Wilhelmshaven - Seehunde und Kegelrobben fühlen sich im Wattenmeer offensichtlich immer wohler. Die Bestände sind auf Rekordwerte angestiegen. Bei Flugzählungen im August entlang der deutschen, niederländischen und dänischen Nordseeküste seien allein 24 118 Seehunde registriert worden.

Das teilte das Internationale Wattenmeersekretariat am Mittwoch nach Auswertung der Ergebnisse in Wilhelmshaven mit. Das entspreche einem Plus von neun Prozent gegenüber 2010 und sei der höchste jemals beobachtete Wert seit Beginn der Zählflüge.

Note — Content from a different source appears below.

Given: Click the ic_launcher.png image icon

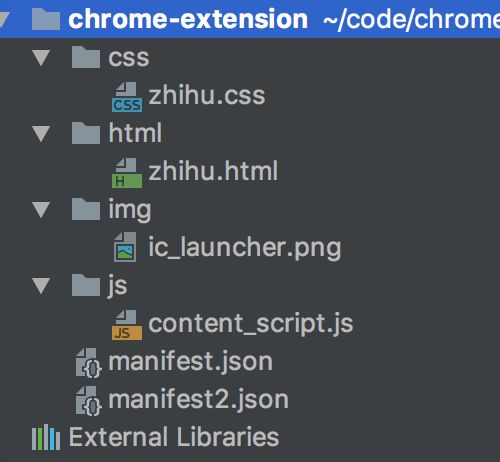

Bei den Jungtieren ist der Bestand den Angaben zufolge im Vergleich zum Vorjahr ebenfalls angestiegen. Im Juni wurden 7044 Jungtiere gezählt und damit acht Prozent mehr als im Vorjahr. Die Gesamtzahl setzt sich zusammen aus 3105 Seehunden (699 Jungtiere) in Dänemark, 8493 (3294) in Schleswig-Holstein, 4699 (1606) in Niedersachsen und Hamburg sowie 7821 (1445) in den Niederlanden. „Obwohl sich die Zunahme in den letzten Jahren verlangsamt hat, sehen wir keine Anzeichen, dass bereits ein Maximum erreicht ist“, sagte der Leiter des mit der Koordination des trilateralen Seehundmonitorings beauftragten Wattenmeersekretariats, Jens Enemark.

Die Experten vermuten, dass die tatsächliche Zahl der Seehunde noch weitaus höher ist. Die Tiere können nur gezählt werden, wenn sie bei Ebbe auf den Sandbänken liegen, hieß es. Viele von ihnen würden sich während der Zählflüge aber im Wasser aufhalten und könnten somit nicht erfasst werden. Die Gesamtzahl wird daher auf mehr als 35.000 geschätzt.

Ebenfalls angestiegen im Vergleich zum Vorjahr ist die Zahl der Kegelrobben. Während des Fellwechsels zwischen März und April wurden im Wattenmeer 3312 Tiere gezählt. Die jährliche Wachstumsrate liegt den Angaben zufolge seit 2007 bei konstant mehr als 15 Prozent. Einer der Gründe sei die Einwanderung von Kegelrobben aus Großbritannien. „Der Anstieg der Seehundzahlen und die Wiederansiedlung der Kegelrobbe ist ein großer Erfolg für den Schutz des Wattenmeeres“, kommentierte Enemark die neuesten Zahlen.